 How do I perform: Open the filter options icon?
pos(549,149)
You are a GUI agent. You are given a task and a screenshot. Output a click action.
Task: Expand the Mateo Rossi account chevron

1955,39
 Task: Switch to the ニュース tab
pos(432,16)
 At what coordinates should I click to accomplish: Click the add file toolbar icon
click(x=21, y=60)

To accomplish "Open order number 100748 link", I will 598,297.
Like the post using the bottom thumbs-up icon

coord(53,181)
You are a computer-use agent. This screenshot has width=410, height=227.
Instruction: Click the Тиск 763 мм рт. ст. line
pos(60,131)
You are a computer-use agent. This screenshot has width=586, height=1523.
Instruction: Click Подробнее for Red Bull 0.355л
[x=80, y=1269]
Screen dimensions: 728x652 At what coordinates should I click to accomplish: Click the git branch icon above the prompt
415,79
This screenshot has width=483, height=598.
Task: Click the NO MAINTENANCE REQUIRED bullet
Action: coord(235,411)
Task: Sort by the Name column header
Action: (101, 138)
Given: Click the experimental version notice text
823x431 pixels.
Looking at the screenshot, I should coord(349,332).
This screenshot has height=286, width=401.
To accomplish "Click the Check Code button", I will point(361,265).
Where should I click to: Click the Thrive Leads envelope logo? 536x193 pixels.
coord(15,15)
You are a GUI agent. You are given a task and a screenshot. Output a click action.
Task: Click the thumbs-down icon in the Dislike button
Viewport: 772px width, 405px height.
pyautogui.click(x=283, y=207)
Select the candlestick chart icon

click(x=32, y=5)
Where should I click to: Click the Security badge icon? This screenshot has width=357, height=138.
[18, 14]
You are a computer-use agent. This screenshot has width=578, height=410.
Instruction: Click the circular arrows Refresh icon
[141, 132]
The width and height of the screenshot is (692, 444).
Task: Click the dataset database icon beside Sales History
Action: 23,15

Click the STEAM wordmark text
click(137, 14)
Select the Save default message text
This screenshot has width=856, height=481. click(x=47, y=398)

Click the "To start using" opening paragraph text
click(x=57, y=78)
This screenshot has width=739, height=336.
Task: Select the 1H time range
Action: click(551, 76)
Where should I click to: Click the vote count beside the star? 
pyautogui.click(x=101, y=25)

(DIRECTIONS FOR THIS TASK) The expected answer is a word-for-word copy of every line from the one that contains "Select the candlestick chart icon" through the final line of the material.

(COMPLETED EXERCISE)
Select the candlestick chart icon

click(x=32, y=5)
Where should I click to: Click the Security badge icon? This screenshot has width=357, height=138.
[18, 14]
You are a computer-use agent. This screenshot has width=578, height=410.
Instruction: Click the circular arrows Refresh icon
[141, 132]
The width and height of the screenshot is (692, 444).
Task: Click the dataset database icon beside Sales History
Action: 23,15

Click the STEAM wordmark text
click(137, 14)
Select the Save default message text
This screenshot has width=856, height=481. click(x=47, y=398)

Click the "To start using" opening paragraph text
click(x=57, y=78)
This screenshot has width=739, height=336.
Task: Select the 1H time range
Action: click(551, 76)
Where should I click to: Click the vote count beside the star? 
pyautogui.click(x=101, y=25)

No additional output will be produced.